Laser-Based System Could Expand Space-to-Ground Communication
A new research project announced recently as a collaboration between the Georgia Institute of Technology and satellite communications provider Xenesis could help open the bottleneck that now limits the flow of data from Earth-orbiting satellites to ground stations.
The project will miniaturize, space-qualify, and test a laser communications transceiver that could dramatically expand the bandwidth available for downlinking information from the growing number of satellites — and future constellations of space vehicles — in low Earth orbit. Xenesis licensed the technology from NASA's Jet Propulsion Laboratory (JPL), and will work with Georgia Tech and JPL to mature it for use as a primary communication system for satellites as small as CubeSats.
The NASA Technology
The JPL-developed system is a compact, low-cost laser communications transceiver that surpasses the severe spectrum-allocation and bandwidth limitations of conventional radio-frequency communication systems. The innovative design reduces complexity, size, mass, and cost by using readily available flight-grade parts for the compact optics assembly and high-capability electronics assembly. JPL's laser communications transceiver can uniquely and inexpensively satisfy the high-bandwidth communications needs of Earth-orbiting spacecraft.
The laser communications transceiver comprises two primary modules: an optics module and an electronics/laser module. The optics module includes a 5-cm-diameter telescope; a two-axis, coarse-pointing gimbal; monitoring sensors; and thermal control. The electronics module includes a transmitter, processor, controllers, and power conditioning.
Keeping optical uplink rate modest and emphasizing downlink, the high-bandwidth downlink transmitter uses coarse wavelength-division-multiplexing for operation at four 2.5-Gb/s channels (a total data rate of 10 Gb/s). Applying this technique enables the use of larger active-area photodetectors at the ground station, which reduces the atmospheric scintillation/turbulence effects on the received beam. These effects are further reduced with forward-error correction and deep-interleaver codes.

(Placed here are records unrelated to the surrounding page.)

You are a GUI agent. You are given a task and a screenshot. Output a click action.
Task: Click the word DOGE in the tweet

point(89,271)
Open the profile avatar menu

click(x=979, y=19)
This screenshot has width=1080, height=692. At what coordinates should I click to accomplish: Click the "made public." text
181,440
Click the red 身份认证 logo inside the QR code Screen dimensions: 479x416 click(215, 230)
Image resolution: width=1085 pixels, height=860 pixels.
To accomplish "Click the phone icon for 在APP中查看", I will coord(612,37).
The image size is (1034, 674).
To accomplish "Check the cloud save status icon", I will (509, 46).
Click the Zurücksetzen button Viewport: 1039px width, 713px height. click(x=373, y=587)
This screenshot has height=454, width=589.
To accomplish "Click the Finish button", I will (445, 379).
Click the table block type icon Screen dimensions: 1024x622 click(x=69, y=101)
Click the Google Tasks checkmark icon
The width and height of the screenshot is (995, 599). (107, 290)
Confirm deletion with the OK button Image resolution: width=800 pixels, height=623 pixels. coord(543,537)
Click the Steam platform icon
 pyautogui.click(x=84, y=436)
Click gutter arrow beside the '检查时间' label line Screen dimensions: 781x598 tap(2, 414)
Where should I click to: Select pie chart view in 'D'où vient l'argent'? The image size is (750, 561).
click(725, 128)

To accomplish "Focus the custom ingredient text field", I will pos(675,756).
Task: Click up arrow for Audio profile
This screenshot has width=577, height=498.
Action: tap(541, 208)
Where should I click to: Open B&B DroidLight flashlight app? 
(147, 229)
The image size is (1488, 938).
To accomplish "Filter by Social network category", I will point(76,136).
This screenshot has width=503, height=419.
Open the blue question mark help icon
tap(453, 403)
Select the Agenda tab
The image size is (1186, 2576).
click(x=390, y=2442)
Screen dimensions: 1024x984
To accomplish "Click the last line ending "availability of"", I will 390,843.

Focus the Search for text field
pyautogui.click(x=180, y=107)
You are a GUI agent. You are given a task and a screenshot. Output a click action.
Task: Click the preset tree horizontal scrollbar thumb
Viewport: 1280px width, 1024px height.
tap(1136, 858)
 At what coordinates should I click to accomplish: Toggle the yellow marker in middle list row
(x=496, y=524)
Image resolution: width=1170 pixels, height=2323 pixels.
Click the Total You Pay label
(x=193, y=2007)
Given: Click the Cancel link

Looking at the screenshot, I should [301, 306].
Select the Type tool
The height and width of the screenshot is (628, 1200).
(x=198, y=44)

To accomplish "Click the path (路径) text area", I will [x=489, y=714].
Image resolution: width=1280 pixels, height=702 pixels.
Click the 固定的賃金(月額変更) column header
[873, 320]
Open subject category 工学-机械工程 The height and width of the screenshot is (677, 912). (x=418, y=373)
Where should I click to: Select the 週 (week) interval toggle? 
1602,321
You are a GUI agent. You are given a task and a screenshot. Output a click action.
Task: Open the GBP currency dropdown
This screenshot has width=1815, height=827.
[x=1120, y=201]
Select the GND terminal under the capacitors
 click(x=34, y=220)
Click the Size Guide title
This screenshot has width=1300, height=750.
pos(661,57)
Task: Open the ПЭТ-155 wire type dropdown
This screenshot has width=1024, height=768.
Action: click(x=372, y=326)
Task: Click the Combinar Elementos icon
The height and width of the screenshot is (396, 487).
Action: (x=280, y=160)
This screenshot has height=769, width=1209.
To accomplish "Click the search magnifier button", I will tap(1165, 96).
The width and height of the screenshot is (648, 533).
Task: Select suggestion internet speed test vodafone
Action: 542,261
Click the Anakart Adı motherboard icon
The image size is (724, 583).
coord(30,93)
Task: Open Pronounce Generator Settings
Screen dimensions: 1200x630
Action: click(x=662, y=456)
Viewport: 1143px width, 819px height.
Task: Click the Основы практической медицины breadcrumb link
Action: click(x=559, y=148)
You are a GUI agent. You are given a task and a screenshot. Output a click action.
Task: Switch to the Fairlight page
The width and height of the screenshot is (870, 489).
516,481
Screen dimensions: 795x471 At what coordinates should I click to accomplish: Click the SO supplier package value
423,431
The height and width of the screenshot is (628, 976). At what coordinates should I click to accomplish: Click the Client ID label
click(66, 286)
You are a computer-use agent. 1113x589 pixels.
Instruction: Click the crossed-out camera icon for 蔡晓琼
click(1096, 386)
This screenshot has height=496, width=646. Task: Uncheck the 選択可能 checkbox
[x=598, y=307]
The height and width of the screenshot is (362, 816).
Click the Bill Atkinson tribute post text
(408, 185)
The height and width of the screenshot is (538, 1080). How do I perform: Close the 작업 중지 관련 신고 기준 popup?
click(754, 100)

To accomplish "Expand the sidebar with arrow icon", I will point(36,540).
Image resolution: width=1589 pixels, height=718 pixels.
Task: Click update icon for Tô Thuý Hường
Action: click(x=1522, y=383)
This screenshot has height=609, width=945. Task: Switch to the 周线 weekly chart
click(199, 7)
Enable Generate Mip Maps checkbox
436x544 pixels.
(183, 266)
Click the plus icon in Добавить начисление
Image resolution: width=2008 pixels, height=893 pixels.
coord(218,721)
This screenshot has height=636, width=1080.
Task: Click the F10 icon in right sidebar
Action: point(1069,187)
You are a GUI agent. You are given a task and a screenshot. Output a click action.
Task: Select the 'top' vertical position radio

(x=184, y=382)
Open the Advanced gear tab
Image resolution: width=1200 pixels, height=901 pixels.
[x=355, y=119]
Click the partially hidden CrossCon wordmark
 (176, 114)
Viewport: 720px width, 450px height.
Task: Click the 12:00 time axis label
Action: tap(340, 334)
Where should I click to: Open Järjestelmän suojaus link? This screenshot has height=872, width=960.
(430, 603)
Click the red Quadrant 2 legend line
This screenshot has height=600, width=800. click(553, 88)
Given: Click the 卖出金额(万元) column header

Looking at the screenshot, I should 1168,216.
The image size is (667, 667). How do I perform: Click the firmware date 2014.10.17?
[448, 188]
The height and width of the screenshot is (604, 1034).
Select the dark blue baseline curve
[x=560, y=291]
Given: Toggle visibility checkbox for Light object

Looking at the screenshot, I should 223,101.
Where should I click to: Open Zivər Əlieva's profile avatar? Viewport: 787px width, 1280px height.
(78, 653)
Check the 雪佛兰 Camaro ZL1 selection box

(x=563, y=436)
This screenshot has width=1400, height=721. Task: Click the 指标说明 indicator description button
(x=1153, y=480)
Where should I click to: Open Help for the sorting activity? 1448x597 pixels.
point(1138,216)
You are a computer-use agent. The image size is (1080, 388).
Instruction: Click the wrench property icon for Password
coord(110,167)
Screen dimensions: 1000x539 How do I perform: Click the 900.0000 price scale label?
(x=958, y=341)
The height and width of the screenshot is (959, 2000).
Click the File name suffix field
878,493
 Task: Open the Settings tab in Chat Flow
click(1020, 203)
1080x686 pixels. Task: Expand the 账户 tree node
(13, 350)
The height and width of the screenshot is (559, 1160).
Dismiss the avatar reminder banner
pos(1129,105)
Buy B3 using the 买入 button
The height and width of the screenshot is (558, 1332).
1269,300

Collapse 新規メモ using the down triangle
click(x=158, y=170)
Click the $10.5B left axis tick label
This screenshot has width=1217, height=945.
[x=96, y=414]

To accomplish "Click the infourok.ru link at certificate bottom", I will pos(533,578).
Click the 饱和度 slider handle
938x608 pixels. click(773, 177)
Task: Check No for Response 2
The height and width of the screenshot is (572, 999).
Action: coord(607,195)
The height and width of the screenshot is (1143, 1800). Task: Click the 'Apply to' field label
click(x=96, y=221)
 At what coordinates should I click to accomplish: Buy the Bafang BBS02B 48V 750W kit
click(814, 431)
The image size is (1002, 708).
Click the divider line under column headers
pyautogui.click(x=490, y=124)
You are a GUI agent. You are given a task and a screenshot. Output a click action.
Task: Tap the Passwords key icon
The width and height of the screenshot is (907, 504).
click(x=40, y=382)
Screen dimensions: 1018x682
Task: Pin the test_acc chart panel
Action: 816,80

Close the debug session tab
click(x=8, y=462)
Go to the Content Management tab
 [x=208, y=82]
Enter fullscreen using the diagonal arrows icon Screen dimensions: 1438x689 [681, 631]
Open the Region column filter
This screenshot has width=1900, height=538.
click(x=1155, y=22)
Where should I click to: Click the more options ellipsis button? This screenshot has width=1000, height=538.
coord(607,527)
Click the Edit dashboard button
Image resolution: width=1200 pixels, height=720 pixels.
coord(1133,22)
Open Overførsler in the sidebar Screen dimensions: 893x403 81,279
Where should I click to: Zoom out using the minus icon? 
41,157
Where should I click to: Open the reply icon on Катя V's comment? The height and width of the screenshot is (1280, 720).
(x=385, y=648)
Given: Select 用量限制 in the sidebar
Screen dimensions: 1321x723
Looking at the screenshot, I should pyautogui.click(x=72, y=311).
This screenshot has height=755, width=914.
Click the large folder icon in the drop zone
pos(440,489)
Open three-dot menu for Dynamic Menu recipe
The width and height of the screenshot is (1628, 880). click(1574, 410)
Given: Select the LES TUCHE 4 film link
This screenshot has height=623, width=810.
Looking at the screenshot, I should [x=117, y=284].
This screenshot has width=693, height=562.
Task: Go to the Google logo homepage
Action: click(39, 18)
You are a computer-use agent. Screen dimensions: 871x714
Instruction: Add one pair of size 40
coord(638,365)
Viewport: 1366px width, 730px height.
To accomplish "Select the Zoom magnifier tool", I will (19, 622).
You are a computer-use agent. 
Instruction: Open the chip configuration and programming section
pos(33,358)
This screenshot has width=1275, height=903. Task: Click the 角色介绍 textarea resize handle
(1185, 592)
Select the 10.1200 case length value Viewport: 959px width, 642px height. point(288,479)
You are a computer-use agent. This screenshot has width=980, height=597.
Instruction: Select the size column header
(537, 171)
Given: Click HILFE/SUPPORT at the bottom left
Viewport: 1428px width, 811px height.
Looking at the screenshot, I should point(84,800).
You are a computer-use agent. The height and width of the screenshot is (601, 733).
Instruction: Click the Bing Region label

A compact laser communications transceiver with a single transmit/receive aperture has been built using components with traceability to flight qualification (i.e., a flight-qualified version is commercially available). The transmit downlink wavelengths fall within the standard C-band telecom grid of EDFA fiber amplifiers (1530 to 1560 nm).
Applications
Mark LaPenna, CEO of Xenesis, compared the benefits of the planned space-based network to the jump in performance from terrestrial dial-up connections of the 1990s to today's high-speed broadband services.
“Xenesis recognizes the need for a global communications revolution, and we plan to empower space with an optical product called XenHub,” LaPenna said. “Through this architecture, any company, mission, or global operator on the ground or in space will be able to compete on a level playing field for the first time since Sputnik.”
“We expect to significantly add to the total bandwidth of information that we can get down from space, and the more bandwidth we have, the more information we can exchange and the more value we can get from satellite networks,” said Brian Gunter, an assistant professor in Georgia Tech's Daniel Guggenheim School of Aerospace Engineering, who will be leading the project.
Gunter's lab has experience with small satellites and will apply that expertise to the project with Xenesis, which signed a $1.2 million contract to support the work. Georgia Tech's contribution will be to miniaturize the original JPL technology, update the control software, space-qualify all the hardware, and test the improved system from space — likely from the International Space Station.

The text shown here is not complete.